Fluenz Tetra, a nasal spray influenza vaccine, is used in the UK to protect children in the UK from the seasonal virus. This flu season marks the first time all children aged two to 10 are eligible to receive the vaccine.
However, there are now doubts about whether everyone eligible to receive the vaccine will be able to get it before the flu season gets underway.
The concern stems from the need to repeat some routine tests on the vaccines before they are shipped for use in the UK. The extra testing at AstraZeneca is unrelated to the safety and efficacy of the product, according to UK authorities.
Given the potential shortfall in supply, UK health authorities have asked doctors to prioritize children with underlying health conditions and preschoolers.
Health officials in Scotland expect to receive supplies of the vaccine, via UK-wide procurement body Public Health England (PHE), next month. PHE has warned that school-age children without underlying health conditions may need to wait until later in November to get vaccinated.
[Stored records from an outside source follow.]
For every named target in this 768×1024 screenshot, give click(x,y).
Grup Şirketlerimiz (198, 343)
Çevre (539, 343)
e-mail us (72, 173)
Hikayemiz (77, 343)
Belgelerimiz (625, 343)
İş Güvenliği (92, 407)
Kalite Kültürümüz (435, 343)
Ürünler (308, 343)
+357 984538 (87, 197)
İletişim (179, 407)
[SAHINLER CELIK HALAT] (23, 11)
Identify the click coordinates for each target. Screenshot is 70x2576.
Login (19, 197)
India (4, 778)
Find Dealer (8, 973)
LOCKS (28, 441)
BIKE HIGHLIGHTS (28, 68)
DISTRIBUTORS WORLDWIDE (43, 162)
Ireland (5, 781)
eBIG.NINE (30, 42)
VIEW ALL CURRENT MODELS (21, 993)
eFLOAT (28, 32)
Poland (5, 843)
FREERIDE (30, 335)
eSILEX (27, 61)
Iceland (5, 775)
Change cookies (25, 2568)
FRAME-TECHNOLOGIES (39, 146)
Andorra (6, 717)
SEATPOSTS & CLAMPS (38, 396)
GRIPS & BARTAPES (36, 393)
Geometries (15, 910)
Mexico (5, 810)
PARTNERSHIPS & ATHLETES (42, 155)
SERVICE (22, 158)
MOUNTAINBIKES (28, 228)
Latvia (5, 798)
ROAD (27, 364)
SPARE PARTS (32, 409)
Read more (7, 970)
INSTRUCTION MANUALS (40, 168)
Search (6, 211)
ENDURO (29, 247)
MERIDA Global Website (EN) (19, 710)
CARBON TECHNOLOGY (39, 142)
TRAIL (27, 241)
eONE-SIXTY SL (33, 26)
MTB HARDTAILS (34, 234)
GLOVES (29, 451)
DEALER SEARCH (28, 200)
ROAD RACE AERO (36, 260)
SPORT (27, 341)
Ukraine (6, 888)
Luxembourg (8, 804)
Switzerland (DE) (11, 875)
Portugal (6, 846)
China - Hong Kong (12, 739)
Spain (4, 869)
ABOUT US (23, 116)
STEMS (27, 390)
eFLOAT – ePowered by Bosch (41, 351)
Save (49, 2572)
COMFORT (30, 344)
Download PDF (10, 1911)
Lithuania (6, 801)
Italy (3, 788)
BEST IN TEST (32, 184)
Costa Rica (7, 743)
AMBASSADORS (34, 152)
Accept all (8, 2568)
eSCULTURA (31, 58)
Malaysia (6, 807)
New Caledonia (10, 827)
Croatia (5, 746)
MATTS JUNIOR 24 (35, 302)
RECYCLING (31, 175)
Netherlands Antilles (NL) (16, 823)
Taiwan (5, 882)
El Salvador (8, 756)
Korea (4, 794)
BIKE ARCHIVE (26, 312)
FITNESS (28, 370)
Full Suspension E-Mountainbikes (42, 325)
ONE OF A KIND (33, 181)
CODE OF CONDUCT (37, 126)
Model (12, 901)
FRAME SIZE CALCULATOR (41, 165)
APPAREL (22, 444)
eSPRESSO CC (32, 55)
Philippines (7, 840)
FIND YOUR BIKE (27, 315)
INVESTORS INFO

In August, PHE said it expected to start accepting Fluenz Tetra orders from schools in early October and from doctors in the middle of the month – putting Fluenz Tetra orders around a month behind those of Sanofi’s quadrivalent vaccine, which is used in older patients.
The shipment delay means the UK’s newly expanded vaccination program will make a stuttering start, potentially denting hopes of hitting its immunization targets. Authorities aim to vaccinate 50% of kids aged two to three years old and at least 65% of primary school aged children.
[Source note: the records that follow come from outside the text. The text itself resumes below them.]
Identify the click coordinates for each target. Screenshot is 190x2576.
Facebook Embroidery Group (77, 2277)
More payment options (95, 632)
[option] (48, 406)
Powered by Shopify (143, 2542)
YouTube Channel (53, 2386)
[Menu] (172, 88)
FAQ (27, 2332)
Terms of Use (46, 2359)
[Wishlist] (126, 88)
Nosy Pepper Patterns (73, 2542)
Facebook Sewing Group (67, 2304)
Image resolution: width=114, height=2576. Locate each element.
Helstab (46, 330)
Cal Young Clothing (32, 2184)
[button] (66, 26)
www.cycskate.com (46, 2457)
In the 2018 to 2019 flu season, 44.9% of children aged two and three years old received the flu vaccine, an increase of almost one percentage point over the previous period.
The vaccination rate in school-age children was 60.8%. Uptake was highest among the youngest kids in that cohort and fell away to 56.5% among the oldest, who were covered by the vaccination scheme for the first time last year. A government report said the expansion of the program “presented new challenges.”
While this year schools and doctors may struggle to access Fluenz Tetra early in the flu season, they typically buy more than they need. Last flu season, around 10% – 350,000 doses – of ordered flu vaccines went unused. However, the rate of unused vaccines has come down from 20% in the 2015 to 2016 flu season.